= Patricia Russell =

Wife of Bertrand Russell (1910–2004)

Patricia Russell, Countess Russell (1910–2004), was the third wife of philosopher Bertrand Russell and a significant contributor to his book, A History of Western Philosophy.

Lady Russell was born Marjorie Helen Spence in 1910. As her parents had always wanted a boy, she was nicknamed 'Peter,' a name she retained throughout her life. She met Bertrand Russell in 1930, when he was 58 and she was a 20-year-old undergraduate at the University of Oxford, hired by Russell's second wife, Dora Black, as a governess. The two began an affair, and they were married at the Midhurst register office on 18 January 1936. They had one son, Conrad Sebastian Robert Russell, the 5th Earl Russell, who became a prominent historian and one of the leading figures in the Liberal Democrat party. They had an acrimonious separation in 1949.

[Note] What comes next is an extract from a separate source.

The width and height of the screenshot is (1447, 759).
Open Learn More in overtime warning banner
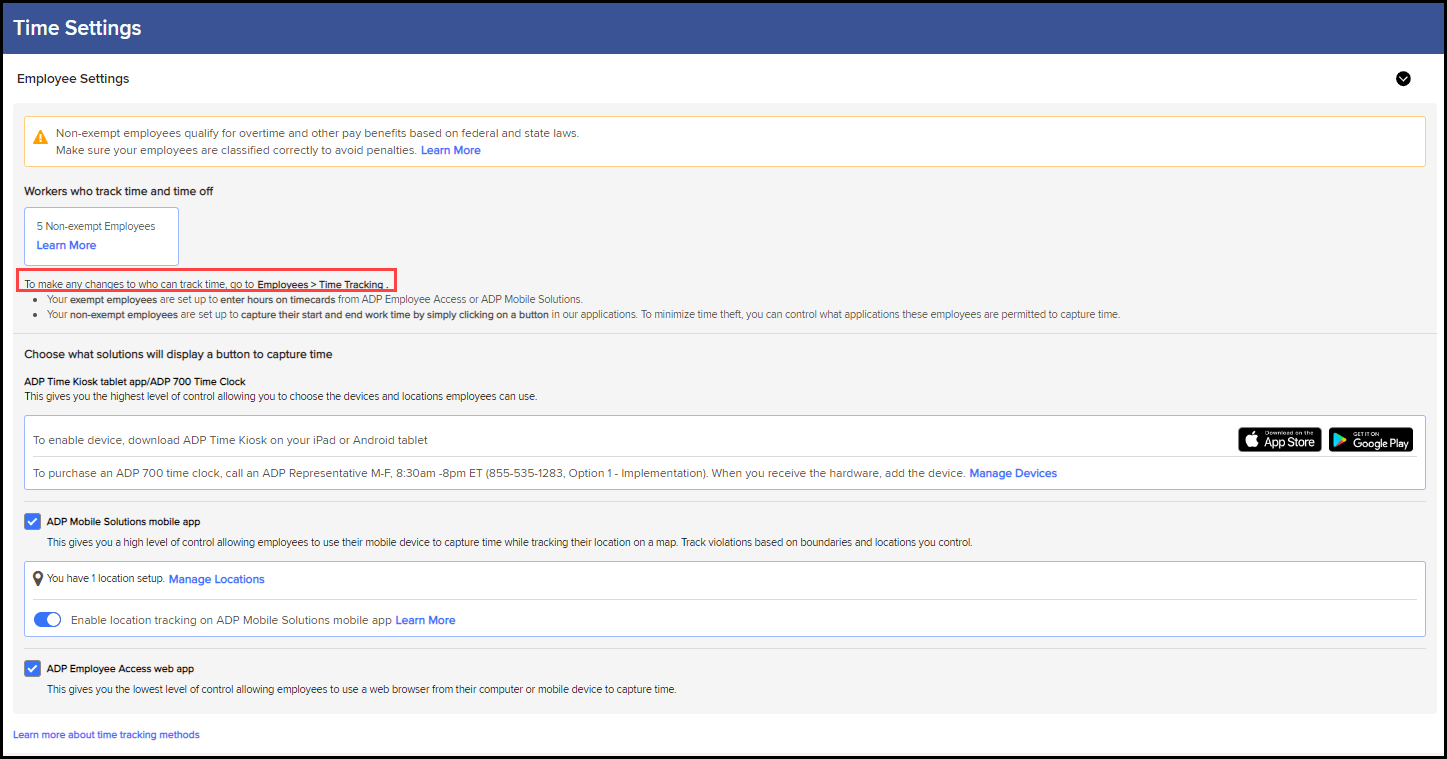(450, 150)
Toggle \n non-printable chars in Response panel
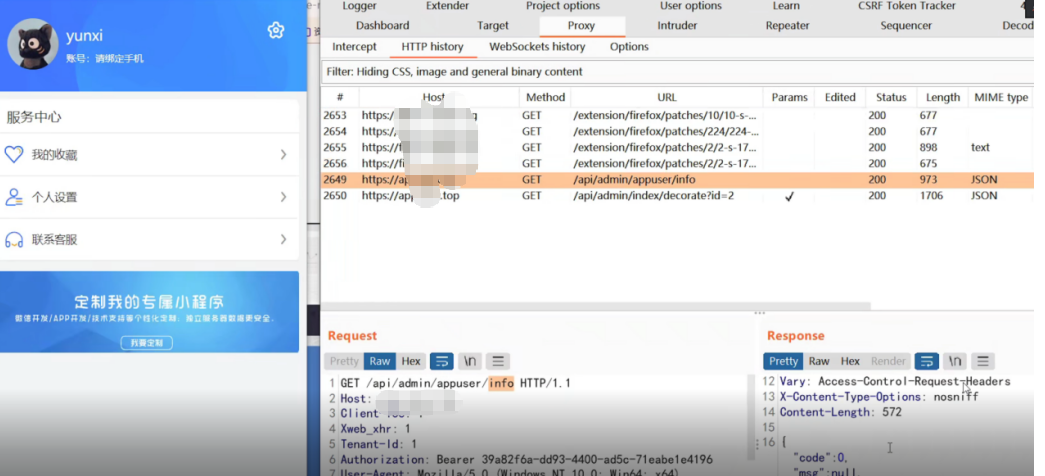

Patricia was a member of the first board of the Harlow Development Corporation, serving from 1947 to 1950.

==Sources==
- Ray Monk, Bertrand Russell. The Ghost of Madness. New York: Free Press. 2000.
- Gibberd, Frederick et al. Harlow: the story of a new town. Stevenage: Publications for Companies. 1980.
- Russell, Bertrand. A History of Western Philosophy. London: Unwin Paperbacks. 1984.